Egad! :yikes: Reminds me of when I first started working out of college, and was in Maryland for training with a guy who was from Boston, and he talked me into trying one on the half shell....'bout tossed 'em big time!!!! Couldn't find enough beer to take the taste outta my mouth. You guys can have those damn things. Now find me a lobster up your way, and NOW you're talking


----------



## sean (May 7, 2002)

The ultimate surf and turf Russ!. Thanks for sharing, looks like your having a blast.....good luck on the sea duckies.


----------



## Bellyup (Nov 13, 2007)

Branta said:


> Betcha you've never had a fresher Oyster than me!
> 
> Ducks on the half shell...
> 
> ...


I need a PM on this spot ! Oysters on the half shell.... that alone would be worth the trip ! I might have to pack some horseraddish in the blind bag ! If I make it to the east coast this January, I plan on a few dozen on the half shell. At the local eatary of course.
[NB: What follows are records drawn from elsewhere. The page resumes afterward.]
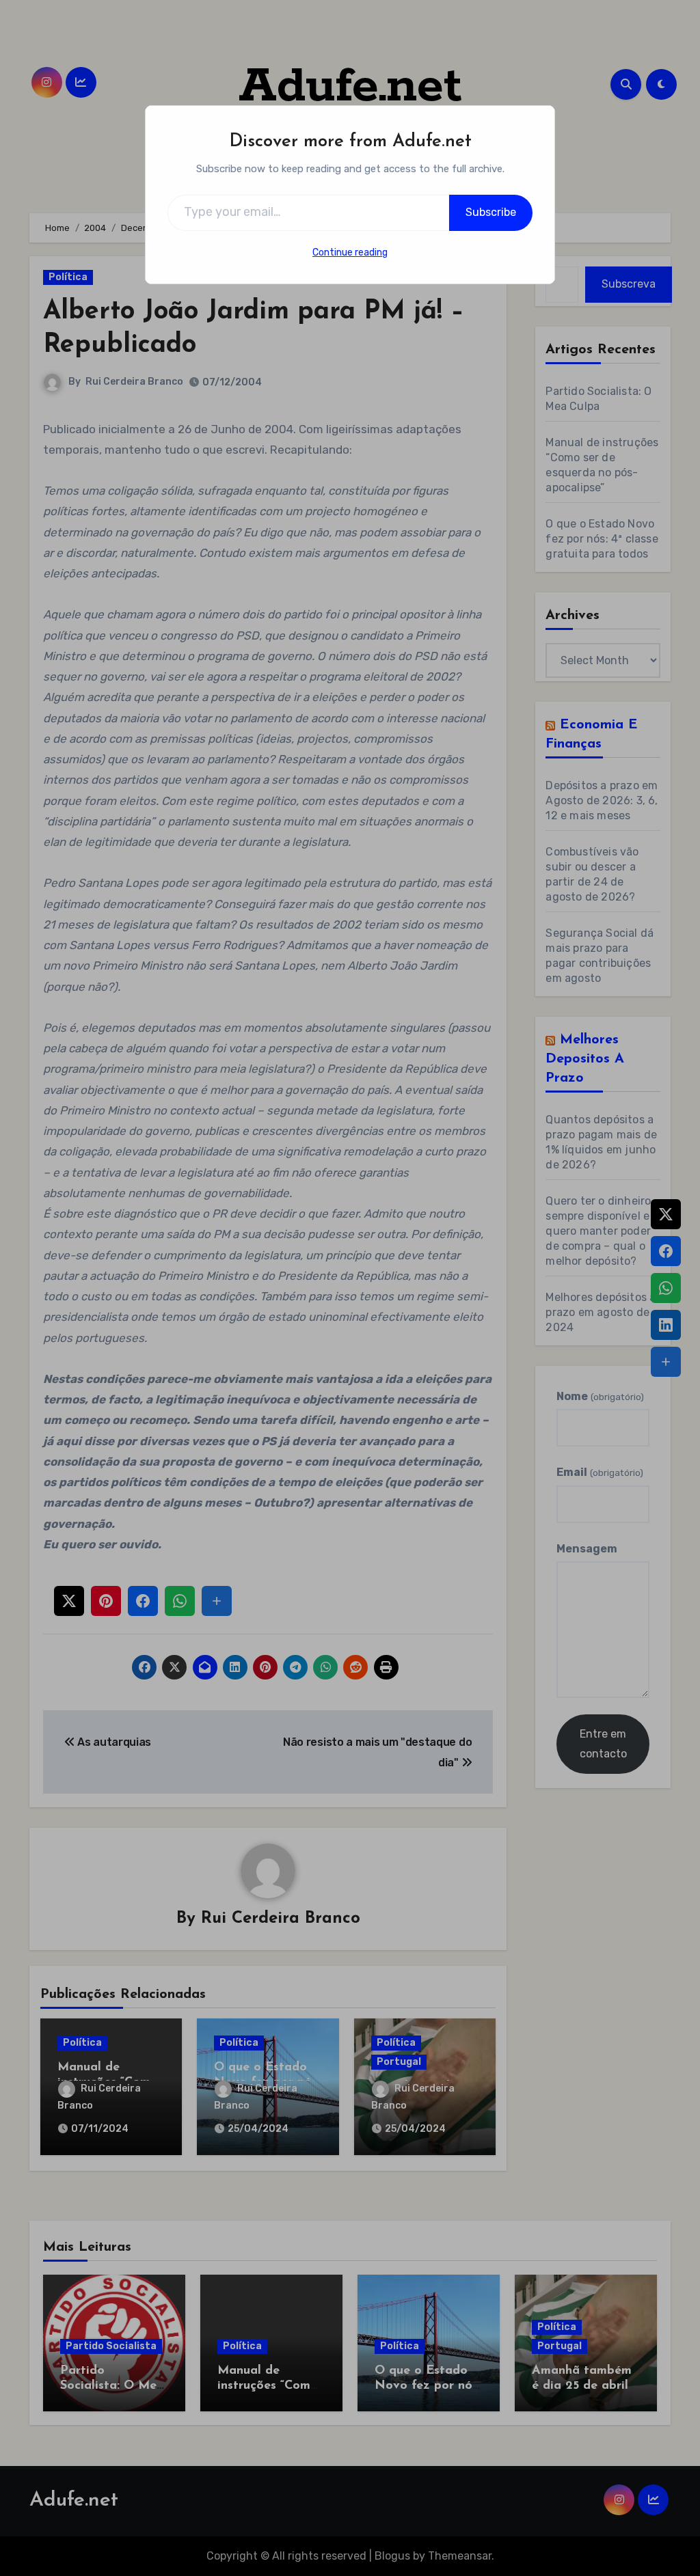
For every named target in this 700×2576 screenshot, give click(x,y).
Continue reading (350, 252)
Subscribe (491, 212)
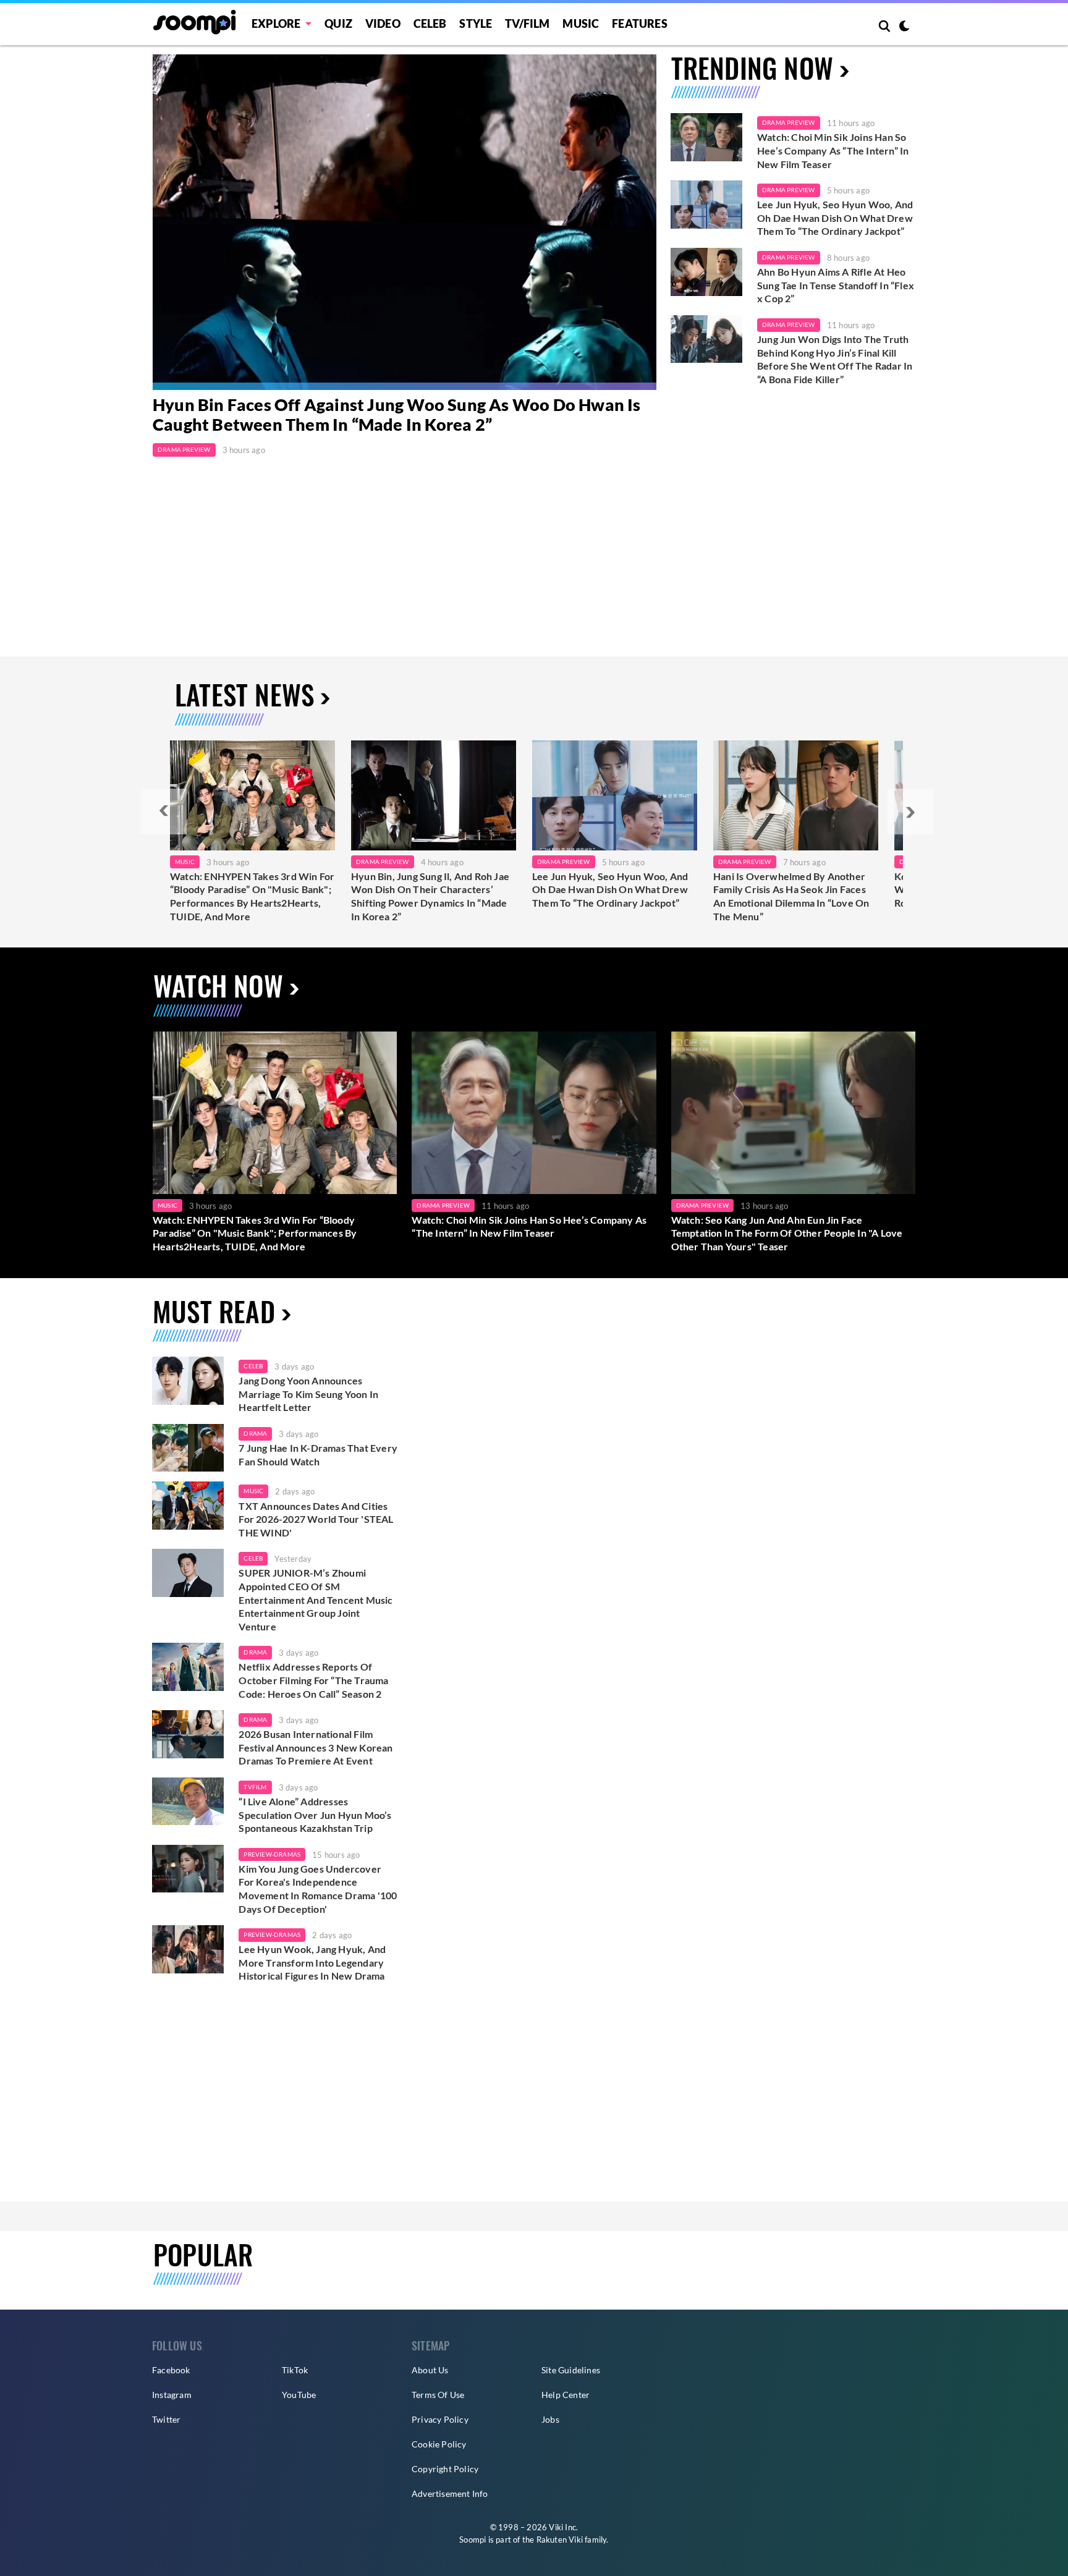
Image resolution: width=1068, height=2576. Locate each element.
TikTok (295, 2370)
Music (580, 23)
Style (475, 23)
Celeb (430, 23)
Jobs (550, 2419)
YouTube (299, 2394)
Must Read (214, 1311)
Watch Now (218, 985)
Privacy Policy (440, 2419)
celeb (253, 1366)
Nice job on the oysters, and oh yeah, nice haul on the ducks too.


----------



## waxico (Jan 21, 2008)

...man, you better load up on those, especially if they're as easy to find as popcorn.
I noticed no Mergys, you getting soft?

Keep the pictures coming, go easy on the Noobs


----------



## TSS Caddis (Mar 15, 2002)

Ontario Gunner said:


> Nice shoot Branta! Pound the snot out of them and enjoy your trip! If theres one guy I know in the state of michigan that deserves too have great hunts,, you are the man~
> 
> 
> 
> ...


Dam, that's a lot of hen Gadwall:lol:


----------



## mydogisscout (Jun 24, 2005)

NMIhunter58 said:


> 4 Questions:
> Why did you shoot so many black ducks?
> Do you realize you can only harvest one black duck per day?
> Have you read a waterfowl guide, ever?
> ...


WOW! someone withh a whopping 22 posts dogging on Branta! LMAO! i wonder if he realizes that a black crossed with a moallard counts as either and can be used to fill either limit. i'm sure not one of those blacks was PURE Black duck, but...Branta, fill us in.


----------



## KLR (Sep 2, 2006)

TSS Caddis said:


> Dam, that's a lot of hen Gadwall:lol:


Those aren't all Gaddies - I think I see at least 1 blue bill on the bottom of the pile (mid picture, right above the hitch)...It's underneath the Golden Eyes (the green headed ones).

You may want to invest in a LeMaster bird ID book...sheesh.


----------



## Dahmer (Jan 22, 2007)

Nice hunt! One beef tho you need to take better pictures after all the crap you gave me about taking 35mm photos.:evil:


----------